Voting rights and partisan gerrymandering, traditionally the preoccupation of wonky party strategists and good-government groups, have become major flash points in the debate about the integrity of American elections, signaling high stakes battles over voter suppression and politically engineered districts ahead of the 2020 presidential race. When Democrats take the majority in the House on Thursday, the first bill they plan to introduce will be broad legislation focusing on these issues. Early drafts of their proposals include automatic voter registration, public elections financing and ending gerrymandering by using independent commissions to draw voting districts. But action and anger go far beyond Congress. With voters increasingly aware of the powerful impact of gerrymandering and doubtful about the fairness of elections, voting issues have become central to politics in key states including Florida, Georgia, Michigan, North Carolina, Pennsylvania and Wisconsin.
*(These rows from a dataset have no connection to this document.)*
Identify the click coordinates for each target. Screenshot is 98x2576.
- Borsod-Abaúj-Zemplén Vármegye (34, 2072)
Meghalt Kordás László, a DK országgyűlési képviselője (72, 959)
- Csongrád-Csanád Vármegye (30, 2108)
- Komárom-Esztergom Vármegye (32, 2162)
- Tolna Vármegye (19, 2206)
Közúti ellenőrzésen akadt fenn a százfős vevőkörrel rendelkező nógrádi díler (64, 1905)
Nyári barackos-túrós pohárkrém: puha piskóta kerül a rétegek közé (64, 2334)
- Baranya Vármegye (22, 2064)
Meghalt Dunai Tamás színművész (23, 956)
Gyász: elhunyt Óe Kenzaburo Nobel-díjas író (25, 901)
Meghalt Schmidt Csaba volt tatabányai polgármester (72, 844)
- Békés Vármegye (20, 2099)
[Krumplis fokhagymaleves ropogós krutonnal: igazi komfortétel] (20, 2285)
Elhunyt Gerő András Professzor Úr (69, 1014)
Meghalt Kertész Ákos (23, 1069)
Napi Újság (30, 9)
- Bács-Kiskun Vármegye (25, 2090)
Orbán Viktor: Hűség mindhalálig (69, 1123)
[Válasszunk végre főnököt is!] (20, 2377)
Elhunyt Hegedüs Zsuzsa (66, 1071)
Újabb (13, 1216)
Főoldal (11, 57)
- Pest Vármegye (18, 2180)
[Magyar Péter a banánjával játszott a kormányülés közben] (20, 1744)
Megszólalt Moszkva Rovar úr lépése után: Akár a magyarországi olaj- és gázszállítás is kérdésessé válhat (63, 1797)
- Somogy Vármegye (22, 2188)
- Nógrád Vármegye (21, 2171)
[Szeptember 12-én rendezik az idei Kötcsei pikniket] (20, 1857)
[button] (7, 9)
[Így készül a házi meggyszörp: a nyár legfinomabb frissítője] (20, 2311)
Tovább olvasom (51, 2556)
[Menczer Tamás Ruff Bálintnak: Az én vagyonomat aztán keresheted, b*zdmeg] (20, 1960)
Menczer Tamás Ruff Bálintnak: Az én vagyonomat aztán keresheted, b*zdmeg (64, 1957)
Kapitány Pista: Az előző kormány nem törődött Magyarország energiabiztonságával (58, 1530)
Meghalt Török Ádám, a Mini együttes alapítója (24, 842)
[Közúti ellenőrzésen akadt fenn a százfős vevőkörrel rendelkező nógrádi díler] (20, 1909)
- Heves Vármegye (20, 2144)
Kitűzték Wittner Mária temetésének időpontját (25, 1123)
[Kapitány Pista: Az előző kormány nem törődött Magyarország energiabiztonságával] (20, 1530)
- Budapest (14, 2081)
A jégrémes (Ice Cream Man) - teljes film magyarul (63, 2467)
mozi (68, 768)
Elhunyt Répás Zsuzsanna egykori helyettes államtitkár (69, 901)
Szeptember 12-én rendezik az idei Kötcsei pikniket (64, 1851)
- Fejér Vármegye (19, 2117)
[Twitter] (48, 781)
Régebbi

Questions about the health of American democracy are being raised in areas once thought to be wholly nonpartisan, as reflected in a court battle over whether the Trump administration is trying to use a question about citizenship on the 2020 census to undercount Democratic constituencies and limit their political clout.
Voters in five states last year passed ballot questions shifting the power to draw political districts away from partisan lawmakers.
In widely criticized lame-duck sessions of the Wisconsin and Michigan Legislatures, Republicans raced to strip powers from new Democratic governors, partly to protect their ability to gerrymander after the 2020 census.